• **Alıntı Metin**:
····················
Görsel betimleme: Büyük bir konteyner gemisi denizde görülüyor. Geminin adı "MSC GÜLSÜN" olarak okunabiliyor ve geminin üzeri çeşitli renklerde birçok konteynerle dolu.
Doğu Akdeniz’de daha yüksek miktarda olsalar da Ege’ye kadar sokulabilen balina türlerinden ispermeçet balinaları sorumsuzca artmakta olan gemi trafiğinin kurbanı olmaya devam ediyor.
Coğrafyada Yunan hendeği olarak bilinen mıntıkada fazlasıyla artmış olan deniz trafiği, uluslararası taşımacılık veya turizm amaçlı olarak dehşet saçıyor dense yeridir.
····················
• **Kayıtlı Veriler**:
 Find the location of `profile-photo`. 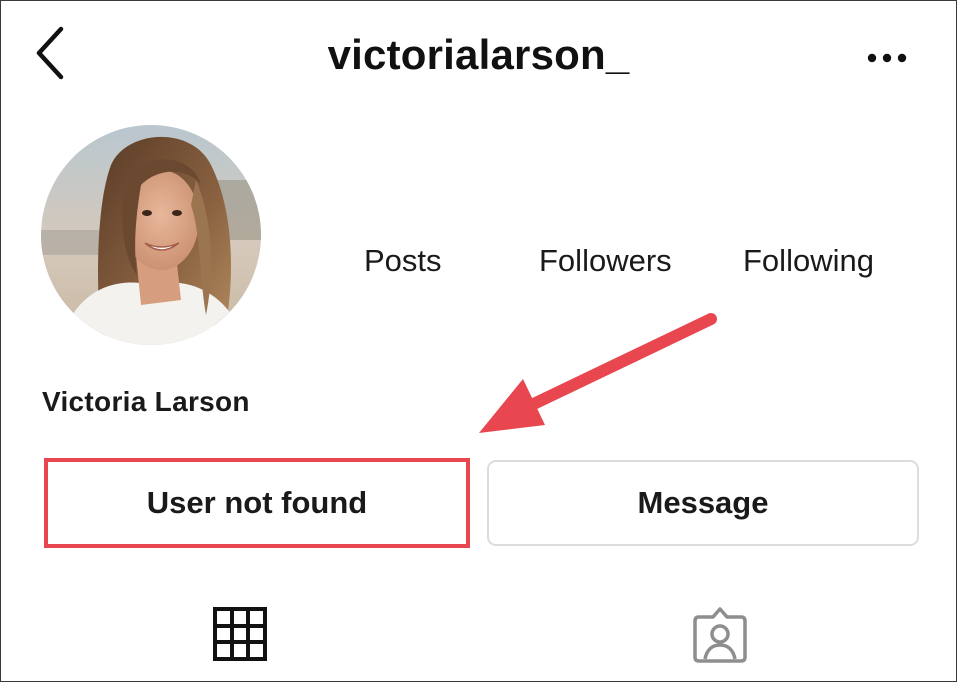

profile-photo is located at coordinates (151, 235).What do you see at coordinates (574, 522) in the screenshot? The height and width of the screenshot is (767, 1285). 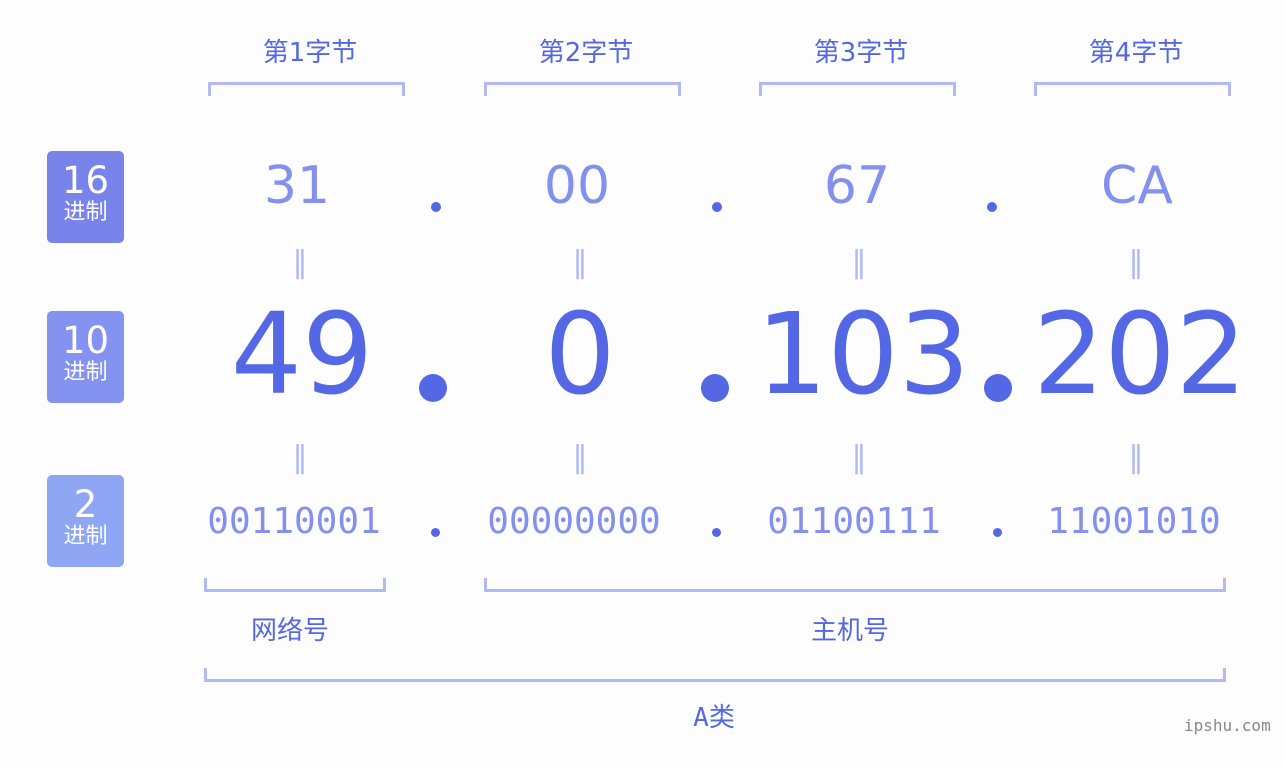 I see `bin-byte-2: 00000000` at bounding box center [574, 522].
····················
• **Alıştırma Bölümleri**:
a) Balinalar ve gemi trafiği hakkındaki metinde "Görsel betimleme: Büyük" sözcüklerini içeren ifadeyle açılıp "birçok konteynerle dolu." ile kapanan kısmı aynen yeniden yazın.
b) Balinalar ve gemi trafiği hakkındaki metne göre şu ifadelerin her biri için evet ya da hayır deyin ve kararı belirleyen sözcükleri metinden aynen alıntılayın: (i) İspermeçet balinaları Doğu Akdeniz’de daha yüksek miktarda bulunur. (ii) Görseldeki geminin üzerindeki konteynerler tek renktir. (iii) Yunan hendeği olarak bilinen mıntıkada deniz trafiği azalmıştır.

• **Sıralı Sonuçlar**:
a)
Görsel betimleme: Büyük bir konteyner gemisi denizde görülüyor. Geminin adı "MSC GÜLSÜN" olarak okunabiliyor ve geminin üzeri çeşitli renklerde birçok konteynerle dolu.

b)
(i) Evet: "Doğu Akdeniz’de daha yüksek miktarda olsalar da"
(ii) Hayır: "çeşitli renklerde birçok konteynerle dolu"
(iii) Hayır: "fazlasıyla artmış olan deniz trafiği"